Walking around Paris, through old familiar locations in which he spent time with Dannie, Jean plays with the idea that he “would slip into a parallel time where no one could ever reach me.” Modiano forms the idea that time isn’t sequential as much as a series of parallel universes:

Yesterday, I was alone in the street and a veil fell away. No more past, no more present–time stood still.

This idea of time is also worked through Jean’s fascination with a handful of historical characters: Tristan Corbière, Jeanne Duval, and Baroness Blanche. At one point, Jean is so convinced that a woman in a bookshop is Jeanne Duval, that he follows her. Interestingly, however, a shady group of people all acquainted with Dannie, known only to Jean through a series of names, remain far less real than these historical characters who people Jean’s mind.

Of the five Modiano novels I’ve read so far, Villa Triste remains my unchallenged favourite, for its solid plot and tarnished glamour while Little Jewel is at the bottom of the pile. After reading 5 novels, there’s the sense that Modiano’s themes–wrestled with in each of those novels–are as much for his puzzlement as for ours. While, with the exception of Villa Triste, I can’t say I love Modiano novels, I am fascinated by his portrayal of time and memory. The events experienced by his characters are secondary to their interpretation–both at the time and now with decades of murky perspective.

Review copy

Translated by Mark Polizzotti



Filed under Fiction, Modiano Patrick

9 responses to “The Black Notebook: Patrick Modiano

  1. Excellent review Guy. The LRB of 22 September 2026 has a review of Modiano’s latest book So You Dont Get Lost in the Neighbourhood, with an overview of his work and his background. His father was a very dodgy character. Written by Adam Schatz.

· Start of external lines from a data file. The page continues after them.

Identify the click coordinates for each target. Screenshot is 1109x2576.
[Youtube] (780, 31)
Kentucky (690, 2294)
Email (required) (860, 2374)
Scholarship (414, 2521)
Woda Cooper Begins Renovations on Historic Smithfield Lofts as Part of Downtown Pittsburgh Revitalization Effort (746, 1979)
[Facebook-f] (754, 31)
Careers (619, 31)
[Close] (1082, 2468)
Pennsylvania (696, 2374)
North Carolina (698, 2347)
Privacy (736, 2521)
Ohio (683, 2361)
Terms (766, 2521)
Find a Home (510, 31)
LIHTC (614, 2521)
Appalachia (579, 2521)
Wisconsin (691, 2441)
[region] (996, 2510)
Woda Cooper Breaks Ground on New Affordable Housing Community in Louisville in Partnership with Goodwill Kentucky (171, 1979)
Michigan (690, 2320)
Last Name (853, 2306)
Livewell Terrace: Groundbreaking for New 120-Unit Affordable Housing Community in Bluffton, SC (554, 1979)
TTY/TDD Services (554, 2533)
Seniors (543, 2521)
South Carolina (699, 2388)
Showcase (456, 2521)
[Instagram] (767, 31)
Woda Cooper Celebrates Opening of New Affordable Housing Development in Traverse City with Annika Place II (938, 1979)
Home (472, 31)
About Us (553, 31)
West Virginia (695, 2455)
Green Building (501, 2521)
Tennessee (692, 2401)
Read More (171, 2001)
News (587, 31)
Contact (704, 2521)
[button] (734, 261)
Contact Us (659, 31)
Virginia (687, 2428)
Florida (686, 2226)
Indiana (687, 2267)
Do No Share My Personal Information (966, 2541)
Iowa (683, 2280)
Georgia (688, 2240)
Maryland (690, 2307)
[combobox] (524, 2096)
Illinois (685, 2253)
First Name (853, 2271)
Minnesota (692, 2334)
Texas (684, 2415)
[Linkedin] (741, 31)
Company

  2. Great review but he’s still not appealing to me.

    Everytime I read about his novels, I think his characters are torturing themselves for nothing and that they’d better concentrate their energy on something else than fleeting memories and past things. Life goes on and passes by you if you’re too much focused on looking into the rearview mirror.

    • I’m giving him a break for a while. I still have another one to review. I agree, life goes on, but there’s the sense with the narrator (and apart from the fact that we know he’s a writer) that his life has been no great thing in all the years that have passed. There’s no family–no wife, no children, no friends.A bit like those people whose best years were when they were on the football team or the cheerleading squad in high school. Everything has been downhill since then.

  3. Whenever I read a review of a Modiano novel, I am reminded of Javier Marias, another writer with a very meditative/dreamlike style and a preoccupation with particular themes – in Marias’ case it’s often the keeping of secrets and what happens when that information is revealed. There are other recurring ideas and motifs too, particularly in relation to desire.

    I’m really glad to see that Villa Triste remains your unchallenged favourite as that’s the one I have in my TBR.

  4. Agree with Gert, that LRB piece is well worth a read, about Modiano’s career and themes and the prominent role his extremely dodgy father plays in his consciousness. Reminded me a lot of the dynamic Le Carré has with his own troublesome father.

    I also have Villa Triste on the shelf and am keen to get to it.

  5. I think I would like this one. Villa Triste is also my favourite. In my case it was also the first I read, which was a bit unfortunate.